2021年9月20日(月・祝日)に行われた”K-1 WORLD GP 2021 JAPAN~よこはまつり~“。第2代ウェルター級王座決定トーナメントは順当に”野杁VS安保”決勝となりましたが、優勝は”野杁正明”選手が圧巻の3試合連続KOで制しましたね。
このトーナメントも、前回アップした内容にて、試合展開および勝ち上がりの展開を含めて、事前予想をしておりました。
予想結果としては、1回戦「小嶋瑠久 vs 寧仁太・アリ 戦」の勝利予想は外しました。また試合展開の流れの予想に関してはあんまり当たりませんでしたが、最終的な結果としてその他の試合の勝ちあがり予想、ならびに「決勝は”野杁VS安保”」「決勝戦の結果は3ラウンドKOで野杁選手の優勝」というメイン部分に関しては正解!という結果となりました。
今回はこの予想結果を踏まえて、このトーナメントの振り返りをしていきます。

------------------------

▶ [練習問題]:
**a)** 記事によると、第2代ウェルター級王座決定トーナメントで優勝したのは誰ですか？
**b)** 記事の「今回はこの予想結果を踏まえて、このトーナメントの振り返りをしていきます。」を英語に訳してください。
**c)** 記事の「予想結果としては、1回戦「小嶋瑠久 vs 寧仁太・アリ」から「今回はこの予想結果を踏まえて、このトーナメントの振り返りをしていきます。」までを、「振り返り」を「総括」に置き換えて書き直してください。
レコードはここでは使いません。

データセットのレコード:
------------------------

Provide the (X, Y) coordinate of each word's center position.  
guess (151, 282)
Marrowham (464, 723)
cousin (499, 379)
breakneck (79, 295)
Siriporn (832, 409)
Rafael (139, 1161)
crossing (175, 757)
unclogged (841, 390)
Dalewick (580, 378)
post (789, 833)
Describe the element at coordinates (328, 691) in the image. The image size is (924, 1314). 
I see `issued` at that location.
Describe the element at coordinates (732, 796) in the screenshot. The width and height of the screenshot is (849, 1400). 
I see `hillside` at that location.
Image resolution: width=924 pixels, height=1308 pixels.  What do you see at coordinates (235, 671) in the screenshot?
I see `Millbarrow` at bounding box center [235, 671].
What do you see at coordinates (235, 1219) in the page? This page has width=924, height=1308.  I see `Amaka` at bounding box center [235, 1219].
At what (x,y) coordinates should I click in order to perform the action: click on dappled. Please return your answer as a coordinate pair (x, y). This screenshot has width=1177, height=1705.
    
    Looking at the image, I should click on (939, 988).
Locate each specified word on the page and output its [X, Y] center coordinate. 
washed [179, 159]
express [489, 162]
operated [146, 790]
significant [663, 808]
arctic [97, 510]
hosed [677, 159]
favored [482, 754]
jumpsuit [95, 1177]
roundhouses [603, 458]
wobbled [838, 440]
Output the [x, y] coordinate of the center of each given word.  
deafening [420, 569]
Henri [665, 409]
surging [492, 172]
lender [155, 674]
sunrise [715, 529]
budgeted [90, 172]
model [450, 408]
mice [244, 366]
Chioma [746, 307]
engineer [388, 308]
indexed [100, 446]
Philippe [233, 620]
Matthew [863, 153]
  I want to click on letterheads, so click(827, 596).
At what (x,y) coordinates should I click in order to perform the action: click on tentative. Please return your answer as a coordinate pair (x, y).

------------------------

▶ [解答例]:
**a)** 野杁正明選手です。

**b)** This time, based on these prediction results, I will look back on this tournament.

**c)**
予想結果としては、1回戦「小嶋瑠久 vs 寧仁太・アリ 戦」の勝利予想は外しました。また試合展開の流れの予想に関してはあんまり当たりませんでしたが、最終的な結果としてその他の試合の勝ちあがり予想、ならびに「決勝は”野杁VS安保”」「決勝戦の結果は3ラウンドKOで野杁選手の優勝」というメイン部分に関しては正解!という結果となりました。
今回はこの予想結果を踏まえて、このトーナメントの総括をしていきます。